## [TEXTE SOURCE]
::::::::::
Ouvert le 2 janvier 2017 au Tribunal correctionnel de Paris, le procès de Teodorín Obiang, fils du président de la Guinée équatoriale, Obiang Nguéma, a été reporté au 19 juin 2017. Il est poursuivi pour enrichissement illégal parce qu’il détient en France un important patrimoine que son revenu ne peut justifier. Ses avocats ont demandé et obtenu ce renvoi pour mieux préparer leur défense. Ce procès est l’aboutissement d’un long processus dans lequel les noms de chefs d’Etat dont certains ne sont plus au pouvoir ont été cités. C’est le cas de l’ex-président burkinabè, Blaise Compaoré.
Voici la chronologie des faits.
L’affaire débute en mars 2007 par une plainte déposée auprès du Tribunal de grande instance (TGI) de Paris par les associations Survie, Sherpa et la Fédération des Congolais de la diaspora contre 5 chefs d’Etat africains en fonction et leurs familles: Omar Bongo (Gabon), Sassou Nguesso (Congo-Brazzaville), Blaise Compaoré (Burkina Faso), Dos Santos (Angola) et Obiang Nguéma (Guinée équatoriale) pour «recel de détournement de biens publics et complicité».
La plainte a été jugée recevable et en juin 2007, une enquête est ouverte. L’Office central pour la répression de la grande délinquance financière qui l’a conduite relève que 3 sur les 5 chefs d’Etat que sont Sassou Nguesso, Obiang Nguéma et Omar Bongo détiennent chacun un important patrimoine en France (Lire encadré).

Patrimoine
Malgré la quantité des informations, le parquet de Paris classe l’affaire sans suite pour «infraction insuffisamment caractérisée» en novembre 2007.
::::::::::
## [MATÉRIEL FOURNI]
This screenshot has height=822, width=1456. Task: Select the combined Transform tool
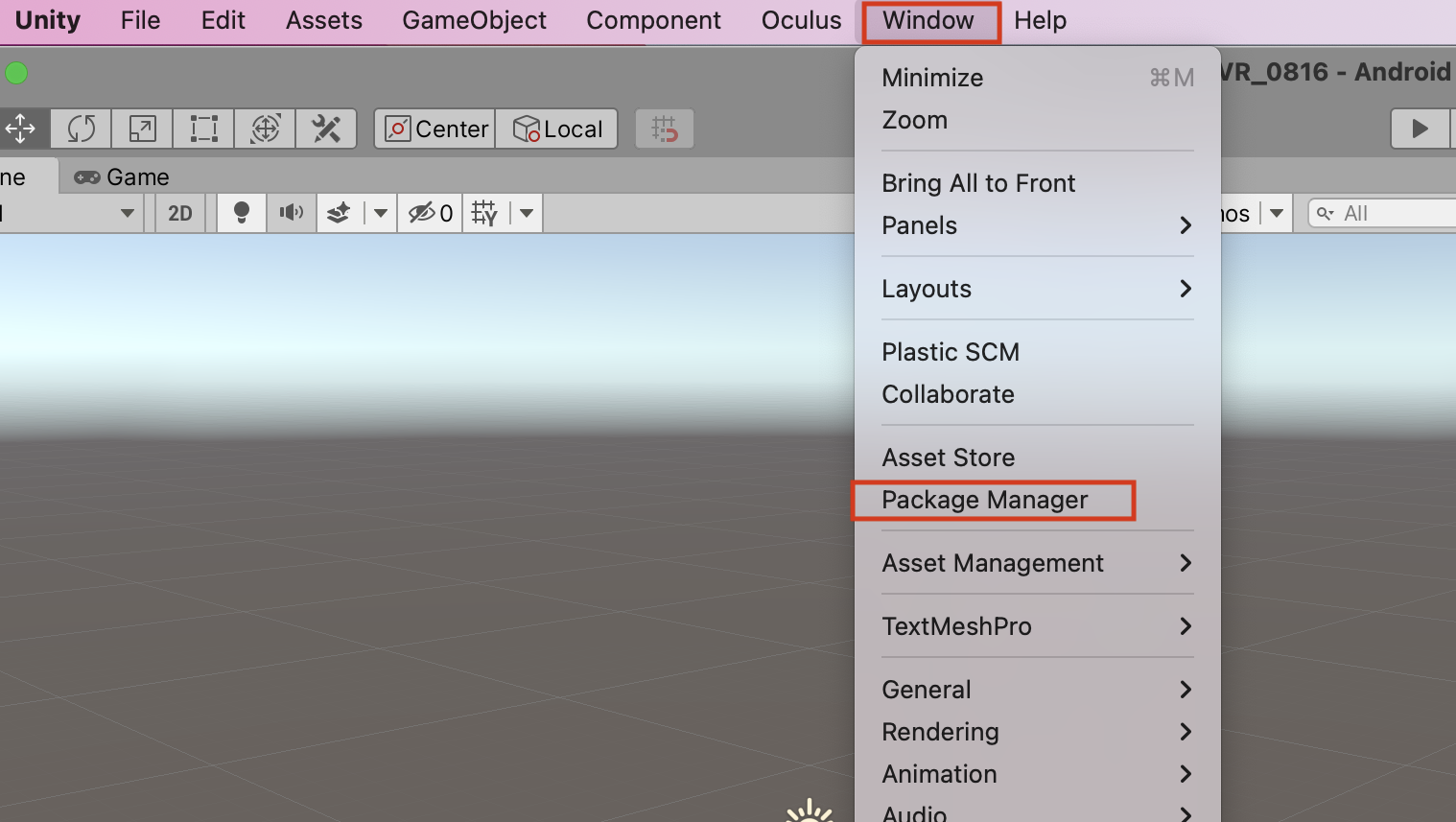coord(266,129)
::::::::::
## [TÂCHE DEMANDÉE]
Reproduisez mot pour mot le passage du texte source commençant par «Ouvert le 2» et finissant par «burkinabè, Blaise Compaoré.». Ce matériel provient d'une source distincte.

## [CORRIGÉ]
Ouvert le 2 janvier 2017 au Tribunal correctionnel de Paris, le procès de Teodorín Obiang, fils du président de la Guinée équatoriale, Obiang Nguéma, a été reporté au 19 juin 2017. Il est poursuivi pour enrichissement illégal parce qu’il détient en France un important patrimoine que son revenu ne peut justifier. Ses avocats ont demandé et obtenu ce renvoi pour mieux préparer leur défense. Ce procès est l’aboutissement d’un long processus dans lequel les noms de chefs d’Etat dont certains ne sont plus au pouvoir ont été cités. C’est le cas de l’ex-président burkinabè, Blaise Compaoré.